Biomedical Data Science Seminar Series, BRB Gaulton Auditorium
Title: Treatment Effect Analysis with Quantitative Susceptibility Maps in Multiple Sclerosis Lesions
This week hosted by PennSIVE
Abstract
Multiple sclerosis (MS) is an inflammatory disease of the central nervous system characterized by lesions in the brain and spinal cord. Magnetic resonance images (MRI) are sensitive to these lesions. A particular type of lesion, called a chronic active lesion, is characterized by a hyperintense rim of iron-enriched, activated microglia and macrophages, and has been linked to greater tissue damage. An MRI technique called quantitative susceptibility mapping (QSM) provides efficient in vivo quantification of susceptibility changes related to iron deposition and identifies these chronic active lesions, called QSM rim positive (rim+) lesions.
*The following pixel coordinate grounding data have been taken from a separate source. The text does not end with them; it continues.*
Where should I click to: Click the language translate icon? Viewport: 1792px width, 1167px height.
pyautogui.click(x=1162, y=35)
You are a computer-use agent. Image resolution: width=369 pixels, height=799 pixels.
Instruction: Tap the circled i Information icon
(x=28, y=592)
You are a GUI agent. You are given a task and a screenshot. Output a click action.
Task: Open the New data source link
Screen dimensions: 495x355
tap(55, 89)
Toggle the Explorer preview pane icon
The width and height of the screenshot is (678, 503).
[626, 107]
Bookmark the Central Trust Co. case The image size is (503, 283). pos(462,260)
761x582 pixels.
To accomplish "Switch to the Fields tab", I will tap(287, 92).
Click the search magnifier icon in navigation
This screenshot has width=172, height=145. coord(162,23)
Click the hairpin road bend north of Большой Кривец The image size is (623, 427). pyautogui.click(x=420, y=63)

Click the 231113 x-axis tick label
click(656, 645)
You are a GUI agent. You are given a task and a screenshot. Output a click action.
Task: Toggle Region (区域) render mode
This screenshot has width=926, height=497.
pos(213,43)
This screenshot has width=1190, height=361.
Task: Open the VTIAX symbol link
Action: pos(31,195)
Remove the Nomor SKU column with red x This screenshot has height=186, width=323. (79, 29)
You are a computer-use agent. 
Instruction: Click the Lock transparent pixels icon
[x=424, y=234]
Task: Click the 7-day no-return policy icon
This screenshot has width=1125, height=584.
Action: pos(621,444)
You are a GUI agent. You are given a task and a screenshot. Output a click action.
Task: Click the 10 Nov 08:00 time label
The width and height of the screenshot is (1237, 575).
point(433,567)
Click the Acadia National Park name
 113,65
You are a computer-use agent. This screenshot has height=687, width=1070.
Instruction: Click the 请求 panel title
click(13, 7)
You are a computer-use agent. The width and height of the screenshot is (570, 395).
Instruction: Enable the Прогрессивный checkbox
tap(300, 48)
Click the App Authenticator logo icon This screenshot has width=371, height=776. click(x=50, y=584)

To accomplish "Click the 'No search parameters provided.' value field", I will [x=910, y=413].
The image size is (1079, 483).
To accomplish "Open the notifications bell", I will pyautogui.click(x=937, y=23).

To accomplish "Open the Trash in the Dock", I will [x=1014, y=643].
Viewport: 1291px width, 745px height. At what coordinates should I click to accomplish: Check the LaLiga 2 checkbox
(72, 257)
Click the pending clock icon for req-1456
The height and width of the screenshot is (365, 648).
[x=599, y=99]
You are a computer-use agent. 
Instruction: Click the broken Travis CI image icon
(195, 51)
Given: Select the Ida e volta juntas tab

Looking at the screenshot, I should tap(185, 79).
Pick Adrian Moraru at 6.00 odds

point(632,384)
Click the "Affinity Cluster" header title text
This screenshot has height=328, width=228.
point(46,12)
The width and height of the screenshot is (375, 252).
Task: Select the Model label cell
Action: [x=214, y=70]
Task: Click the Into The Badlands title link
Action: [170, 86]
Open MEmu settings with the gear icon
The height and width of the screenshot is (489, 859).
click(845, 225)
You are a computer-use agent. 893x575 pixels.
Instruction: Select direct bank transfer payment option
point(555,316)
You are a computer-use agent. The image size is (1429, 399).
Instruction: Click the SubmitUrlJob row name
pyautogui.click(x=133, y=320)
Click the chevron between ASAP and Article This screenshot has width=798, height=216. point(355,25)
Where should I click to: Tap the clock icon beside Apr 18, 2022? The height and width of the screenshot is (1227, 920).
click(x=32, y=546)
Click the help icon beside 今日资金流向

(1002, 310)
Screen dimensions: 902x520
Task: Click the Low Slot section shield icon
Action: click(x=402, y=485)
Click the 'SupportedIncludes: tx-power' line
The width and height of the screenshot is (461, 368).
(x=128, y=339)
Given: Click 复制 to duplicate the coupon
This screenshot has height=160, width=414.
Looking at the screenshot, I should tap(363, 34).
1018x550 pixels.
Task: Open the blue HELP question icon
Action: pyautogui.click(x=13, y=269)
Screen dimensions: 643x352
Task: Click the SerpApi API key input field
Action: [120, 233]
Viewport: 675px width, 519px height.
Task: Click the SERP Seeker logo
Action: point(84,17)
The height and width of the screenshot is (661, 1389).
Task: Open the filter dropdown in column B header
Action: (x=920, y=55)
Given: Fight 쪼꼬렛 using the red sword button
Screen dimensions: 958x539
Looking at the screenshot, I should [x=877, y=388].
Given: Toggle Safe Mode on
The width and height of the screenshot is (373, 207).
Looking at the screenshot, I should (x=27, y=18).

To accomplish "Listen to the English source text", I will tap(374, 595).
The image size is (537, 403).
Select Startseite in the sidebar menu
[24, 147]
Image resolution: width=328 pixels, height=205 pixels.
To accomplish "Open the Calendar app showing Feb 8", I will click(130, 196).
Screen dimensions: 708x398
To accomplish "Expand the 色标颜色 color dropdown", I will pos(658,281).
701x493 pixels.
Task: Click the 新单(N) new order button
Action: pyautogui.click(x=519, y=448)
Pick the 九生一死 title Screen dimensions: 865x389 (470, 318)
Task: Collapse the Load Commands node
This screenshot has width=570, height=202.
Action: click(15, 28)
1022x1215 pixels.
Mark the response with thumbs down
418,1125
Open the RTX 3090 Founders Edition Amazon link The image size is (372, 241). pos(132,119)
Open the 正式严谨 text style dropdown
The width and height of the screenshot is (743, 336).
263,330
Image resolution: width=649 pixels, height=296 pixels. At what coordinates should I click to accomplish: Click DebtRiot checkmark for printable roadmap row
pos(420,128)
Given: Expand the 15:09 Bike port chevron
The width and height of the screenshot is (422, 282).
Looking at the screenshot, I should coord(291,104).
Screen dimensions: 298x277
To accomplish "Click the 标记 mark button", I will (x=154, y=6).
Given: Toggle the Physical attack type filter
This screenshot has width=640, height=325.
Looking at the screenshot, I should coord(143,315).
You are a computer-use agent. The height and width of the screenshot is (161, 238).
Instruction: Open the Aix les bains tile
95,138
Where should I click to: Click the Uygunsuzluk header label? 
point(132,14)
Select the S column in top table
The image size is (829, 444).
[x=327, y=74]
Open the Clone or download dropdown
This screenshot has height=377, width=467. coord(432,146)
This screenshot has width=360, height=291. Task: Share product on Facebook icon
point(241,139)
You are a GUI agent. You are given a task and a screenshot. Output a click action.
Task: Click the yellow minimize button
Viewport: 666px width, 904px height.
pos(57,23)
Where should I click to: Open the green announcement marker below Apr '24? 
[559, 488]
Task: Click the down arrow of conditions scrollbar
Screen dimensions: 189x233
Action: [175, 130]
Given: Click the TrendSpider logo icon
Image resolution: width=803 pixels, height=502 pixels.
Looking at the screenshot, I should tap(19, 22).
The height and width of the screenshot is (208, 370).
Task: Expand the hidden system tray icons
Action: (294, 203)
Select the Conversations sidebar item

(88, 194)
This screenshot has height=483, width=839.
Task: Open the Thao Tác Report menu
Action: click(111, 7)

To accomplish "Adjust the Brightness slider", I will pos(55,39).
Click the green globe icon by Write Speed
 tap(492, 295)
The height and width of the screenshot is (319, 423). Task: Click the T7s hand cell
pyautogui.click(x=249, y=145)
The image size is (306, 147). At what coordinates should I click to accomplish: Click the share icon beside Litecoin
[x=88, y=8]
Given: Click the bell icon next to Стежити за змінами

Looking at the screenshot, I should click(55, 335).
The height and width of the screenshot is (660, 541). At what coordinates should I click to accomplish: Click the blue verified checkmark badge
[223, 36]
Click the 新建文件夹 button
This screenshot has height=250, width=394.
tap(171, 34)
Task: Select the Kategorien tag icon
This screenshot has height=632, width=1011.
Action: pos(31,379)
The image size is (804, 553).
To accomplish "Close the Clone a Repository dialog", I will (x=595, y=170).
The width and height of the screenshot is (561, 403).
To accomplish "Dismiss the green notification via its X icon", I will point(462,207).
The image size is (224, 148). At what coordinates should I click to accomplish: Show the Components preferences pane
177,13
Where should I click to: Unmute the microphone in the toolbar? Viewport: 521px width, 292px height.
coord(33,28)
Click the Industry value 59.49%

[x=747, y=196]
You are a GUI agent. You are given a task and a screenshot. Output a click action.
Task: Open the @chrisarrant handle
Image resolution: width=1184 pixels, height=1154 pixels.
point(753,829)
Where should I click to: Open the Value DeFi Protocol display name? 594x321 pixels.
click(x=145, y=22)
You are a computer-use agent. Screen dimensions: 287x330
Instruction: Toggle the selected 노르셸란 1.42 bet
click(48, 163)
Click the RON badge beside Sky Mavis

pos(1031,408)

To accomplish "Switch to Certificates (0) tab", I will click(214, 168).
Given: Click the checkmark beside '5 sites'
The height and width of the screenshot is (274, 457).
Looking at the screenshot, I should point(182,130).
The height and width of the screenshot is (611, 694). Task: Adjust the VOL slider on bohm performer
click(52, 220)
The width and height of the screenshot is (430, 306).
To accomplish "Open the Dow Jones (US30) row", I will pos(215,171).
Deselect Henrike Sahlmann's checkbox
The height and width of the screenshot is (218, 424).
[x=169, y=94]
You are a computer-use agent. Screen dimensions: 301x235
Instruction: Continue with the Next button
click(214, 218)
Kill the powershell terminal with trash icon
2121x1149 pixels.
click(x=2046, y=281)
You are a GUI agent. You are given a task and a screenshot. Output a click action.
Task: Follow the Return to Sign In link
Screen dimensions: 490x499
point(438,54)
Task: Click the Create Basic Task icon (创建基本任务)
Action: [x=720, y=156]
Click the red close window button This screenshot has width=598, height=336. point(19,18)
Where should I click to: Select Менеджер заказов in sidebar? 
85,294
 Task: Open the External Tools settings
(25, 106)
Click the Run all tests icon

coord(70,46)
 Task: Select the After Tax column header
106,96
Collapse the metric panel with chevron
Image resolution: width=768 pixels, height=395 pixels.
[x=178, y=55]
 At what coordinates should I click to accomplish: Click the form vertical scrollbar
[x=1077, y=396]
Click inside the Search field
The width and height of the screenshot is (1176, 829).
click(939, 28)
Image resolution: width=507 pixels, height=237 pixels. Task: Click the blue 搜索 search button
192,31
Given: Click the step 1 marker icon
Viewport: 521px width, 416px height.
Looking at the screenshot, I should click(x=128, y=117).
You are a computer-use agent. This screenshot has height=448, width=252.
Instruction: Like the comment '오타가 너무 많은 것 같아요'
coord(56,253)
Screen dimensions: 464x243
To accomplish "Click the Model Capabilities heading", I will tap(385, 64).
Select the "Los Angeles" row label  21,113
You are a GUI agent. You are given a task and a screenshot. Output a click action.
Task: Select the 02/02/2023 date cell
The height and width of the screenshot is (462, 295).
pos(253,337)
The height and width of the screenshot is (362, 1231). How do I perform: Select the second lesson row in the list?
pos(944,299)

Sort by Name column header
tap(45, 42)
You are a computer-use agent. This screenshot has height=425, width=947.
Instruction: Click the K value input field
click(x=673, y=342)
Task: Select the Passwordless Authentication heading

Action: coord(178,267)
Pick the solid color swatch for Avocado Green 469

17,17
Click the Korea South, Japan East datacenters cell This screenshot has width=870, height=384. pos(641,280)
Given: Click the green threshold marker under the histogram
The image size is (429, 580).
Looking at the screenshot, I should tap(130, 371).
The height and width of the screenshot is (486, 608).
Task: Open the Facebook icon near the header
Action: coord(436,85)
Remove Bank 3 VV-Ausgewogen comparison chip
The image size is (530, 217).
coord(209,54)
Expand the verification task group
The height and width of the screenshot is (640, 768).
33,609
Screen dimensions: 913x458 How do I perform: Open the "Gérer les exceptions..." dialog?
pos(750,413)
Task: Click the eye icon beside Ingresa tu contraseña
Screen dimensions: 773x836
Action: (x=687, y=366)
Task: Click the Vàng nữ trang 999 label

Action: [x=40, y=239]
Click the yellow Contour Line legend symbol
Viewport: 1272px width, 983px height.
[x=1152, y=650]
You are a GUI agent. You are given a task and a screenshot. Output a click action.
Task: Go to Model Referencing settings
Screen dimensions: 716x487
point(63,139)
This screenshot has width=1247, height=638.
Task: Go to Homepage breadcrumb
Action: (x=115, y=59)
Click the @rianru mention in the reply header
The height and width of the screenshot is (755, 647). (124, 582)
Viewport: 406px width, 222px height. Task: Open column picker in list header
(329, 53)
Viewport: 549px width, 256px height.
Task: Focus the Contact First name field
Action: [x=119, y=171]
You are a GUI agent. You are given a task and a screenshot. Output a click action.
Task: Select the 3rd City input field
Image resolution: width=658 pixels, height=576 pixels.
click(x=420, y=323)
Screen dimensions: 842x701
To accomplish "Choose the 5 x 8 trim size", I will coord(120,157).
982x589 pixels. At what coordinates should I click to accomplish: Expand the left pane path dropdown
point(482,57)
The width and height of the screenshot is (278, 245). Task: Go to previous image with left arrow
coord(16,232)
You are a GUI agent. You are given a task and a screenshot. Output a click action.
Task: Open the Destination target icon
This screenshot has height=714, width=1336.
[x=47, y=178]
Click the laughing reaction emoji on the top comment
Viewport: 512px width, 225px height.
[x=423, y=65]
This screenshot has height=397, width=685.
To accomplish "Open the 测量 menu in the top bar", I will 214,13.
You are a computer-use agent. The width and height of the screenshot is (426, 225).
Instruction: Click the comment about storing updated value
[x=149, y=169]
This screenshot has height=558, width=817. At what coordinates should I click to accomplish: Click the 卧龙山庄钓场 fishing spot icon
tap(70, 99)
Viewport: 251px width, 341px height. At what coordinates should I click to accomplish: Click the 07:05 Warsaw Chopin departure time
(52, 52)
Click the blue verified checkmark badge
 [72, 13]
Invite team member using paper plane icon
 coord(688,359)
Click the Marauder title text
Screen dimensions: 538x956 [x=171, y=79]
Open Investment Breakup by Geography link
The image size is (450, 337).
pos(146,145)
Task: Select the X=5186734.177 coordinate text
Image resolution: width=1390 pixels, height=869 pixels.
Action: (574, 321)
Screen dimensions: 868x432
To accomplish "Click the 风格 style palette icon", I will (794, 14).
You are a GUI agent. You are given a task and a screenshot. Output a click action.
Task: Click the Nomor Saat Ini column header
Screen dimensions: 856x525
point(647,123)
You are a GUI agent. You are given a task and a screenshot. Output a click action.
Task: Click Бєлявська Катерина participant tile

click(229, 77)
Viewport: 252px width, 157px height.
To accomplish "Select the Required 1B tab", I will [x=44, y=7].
QSM rim+ MS lesions and their longitudinal behavior have the potential to serve as a biomarker of chronic inflammation and to be utilized to monitor disease progression and evaluate disease-modifying therapies in MS. In this talk, I will discuss the challenges of estimating treatment effects using the longitudinal behavior of QSM rim+ lesions. I will compare two disease-modifying treatments, Tecfidera® and Copaxone®, using linear mixed effects regression models with inverse probability of censor weighting. One of the major limitations of this model is that the inflammatory stage or age of the lesion is unknown, causing misregistration of the lesion-level data. I will also introduce methodology to estimate the age of MS lesions using both cross sectional and longitudinal MRI information. The cross sectional age estimation method uses lesion-level MRI radiomic features with machine learning models. The longitudinal method employs curve registration techniques from functional data analysis.
Bio
Dr. Sweeney’s methodological research centers on the analysis of structural magnetic resonance imaging (MRI), with a particular focus on the disease of multiple sclerosis (MS). She has worked on image segmentation, image normalization, cross-sectional and longitudinal modeling, as well as software development in this area. Her recent work has focused on analysis of the novel quantitative MRI sequence of quantitative susceptibility mapping, applied to MS. Her collaborative work spans many areas in neurology and radiology.